Segment Start: Passage for review

Magnetic Force, Resistance, Faraday's Law

In summary, a conducting bar of length 0.218 m and mass 0.08 kg slides along conducting rails with an initial speed of 42.0 m/s. There is a resistor with a value of 20.0 Ohms at one end and a uniform magnetic field of 2.2 T perpendicular to the plane of the rod and rails. The equation for velocity is v = e^[(B^2)(L^2)t/(Rm)+ln(v0)], and to find the distance the bar slides before coming to rest, the equation for velocity can be integrated and solved for t and then used to solve for position.
  • #1
Eris13
1
0

Homework Statement


A conducting bar of length L = .218 m and mass M = .08 kg lies across a pair of conducting rails. The contact friction between the bar and the rails is negligible, but there is a resistor at one end with a value R = 20.0 Ohms. Initially the rod is given an initial speed of v0 = 42.0 meters per second. There is a uniform magnetic field perpendicular to the plane containing the rod and rails of magnitude B = 2.2 T.
What is the speed of the rod at time t = 15.303 s?
How far does the rod slide before coming to rest?

Homework Equations


F=ILB
Ohm’s law: I=V/R
Faraday’s law: V = dΦ/dt = B(dA/dt)

Segment End: Passage for review
Segment Start: Data to examine

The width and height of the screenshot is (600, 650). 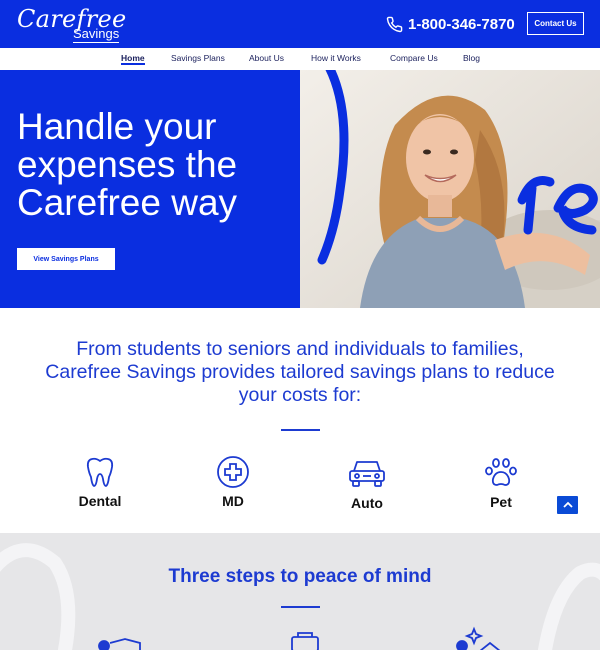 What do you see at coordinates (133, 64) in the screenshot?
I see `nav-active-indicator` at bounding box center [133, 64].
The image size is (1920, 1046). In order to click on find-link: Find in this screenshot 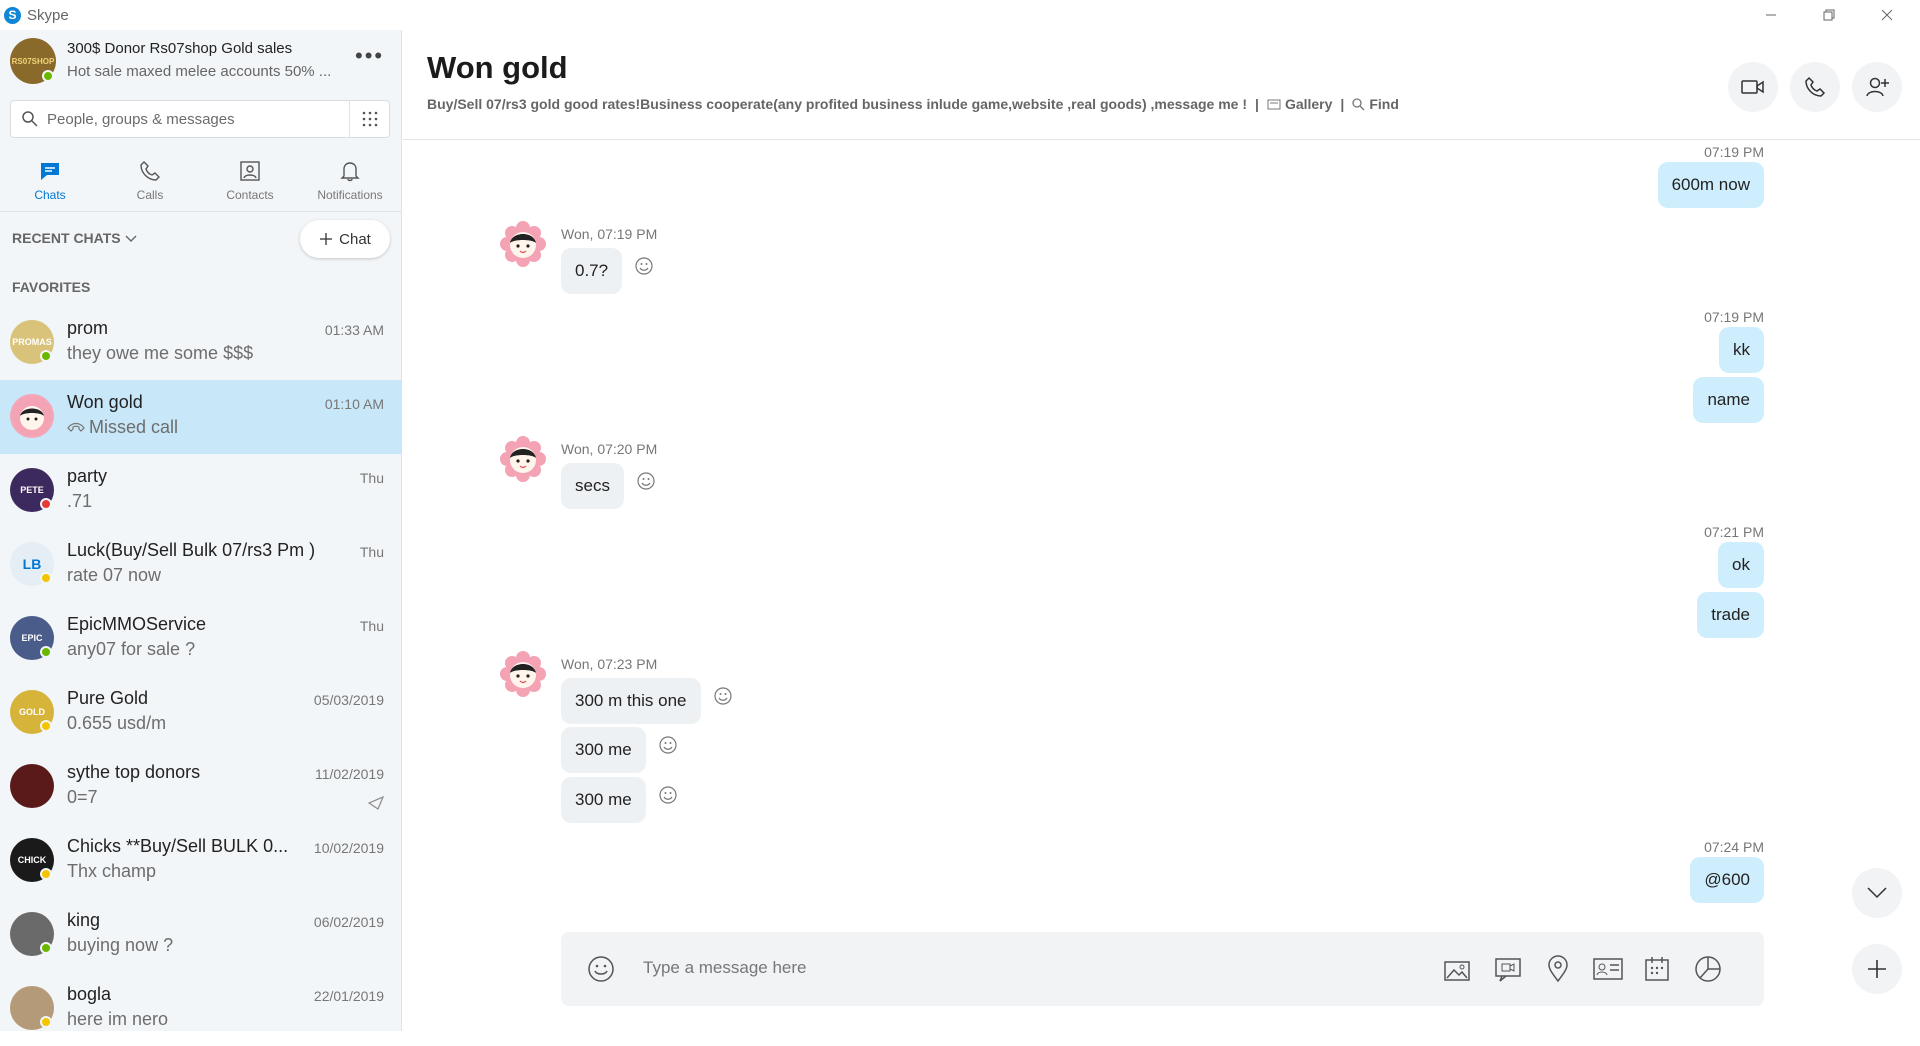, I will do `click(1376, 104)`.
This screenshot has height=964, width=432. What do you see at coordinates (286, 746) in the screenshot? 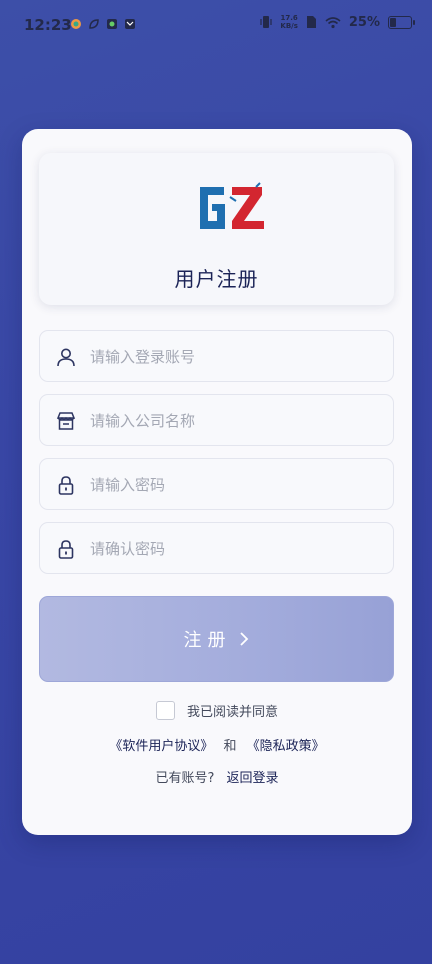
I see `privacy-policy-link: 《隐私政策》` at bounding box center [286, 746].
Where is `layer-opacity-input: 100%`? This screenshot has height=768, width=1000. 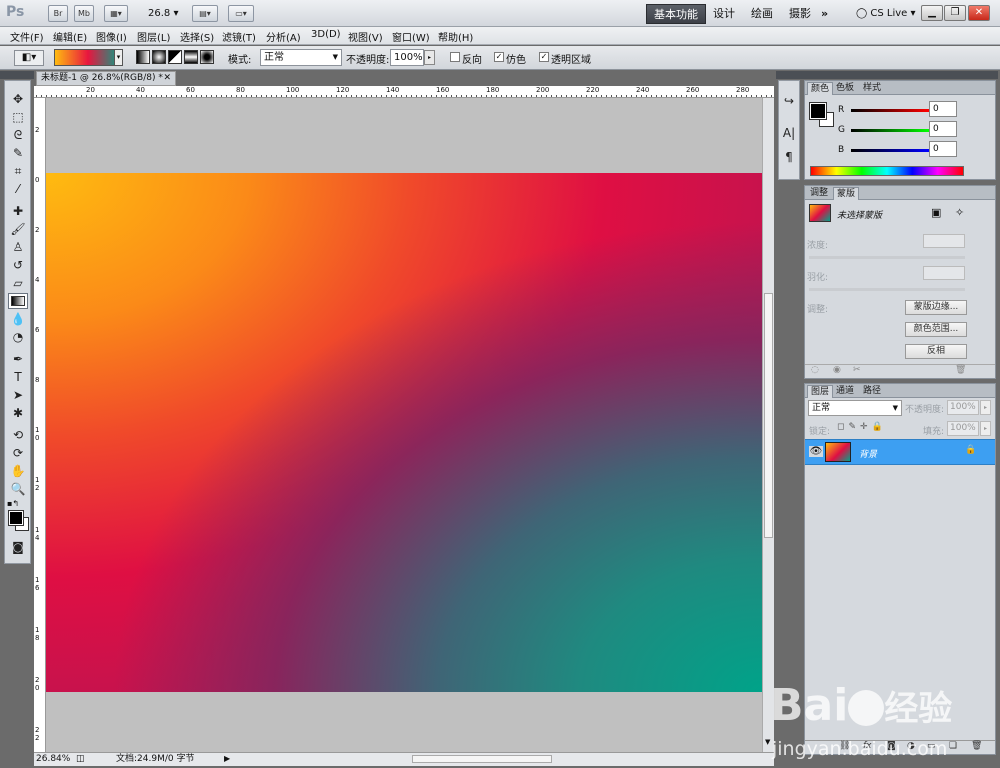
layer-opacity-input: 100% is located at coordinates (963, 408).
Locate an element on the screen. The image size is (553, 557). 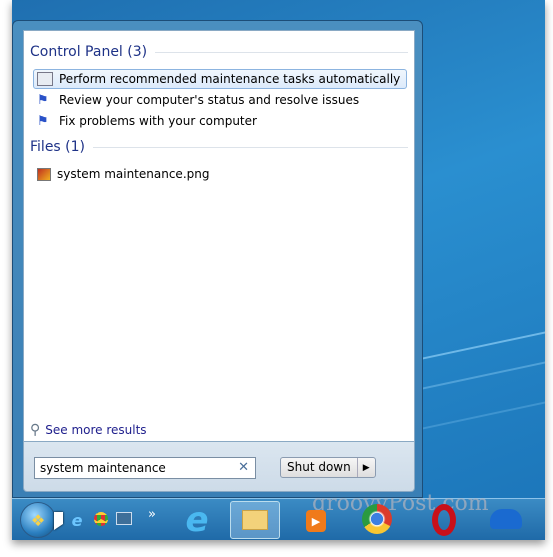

Segment End: Data to examine

_Assignment 1_:
In the forum thread about the conducting bar sliding on rails, what is the resistance of the resistor at one end?
_Assignment 2_:
Under "Homework Equations" in the sliding-bar thread, which equations are given? Write each one as it appears.
_Assignment 3_:
Write the next part of the sliding-bar homework thread, starting after the Faraday’s law line.

_Task output 1_:
20.0 Ohms

_Task output 2_:
- F=ILB
- Ohm’s law: I=V/R
- Faraday’s law: V = dΦ/dt = B(dA/dt)

_Task output 3_:
The Attempt at a Solution


dA = Ldx, giving V=BL(dx/dt)=BLv

F=BLv/R(LB)=(B^2)(L^2)v/R
F=ma=m(dv/dt)
(B^2)(L^2)v/R= m(dv/dt)

If I rearrange this I get:
(B^2)(L^2)/R dt= m/v dv

Taking the integrals of both sides gives:
(B^2)(L^2)t/R (from t=0 to t=t) = m*ln(v) (from v0 to v)
So…
(B^2)(L^2)t/R = m*ln(v) – m*ln(v0)

Solve for v:
v= e^[(B^2)(L^2)t/(Rm)+ln(v0)]

When I put in the numbers I’m not getting the right answer. Is what I did right? Is there something that I’m doing wrong?

Regarding the question on how far the bar goes...I'm guessing that once I get the right equation for velocity, I would set v=0 and solve for t. Then integrate v to find and equation for position and use the t to solve for it. Is this right?

Thanks in advance for any help.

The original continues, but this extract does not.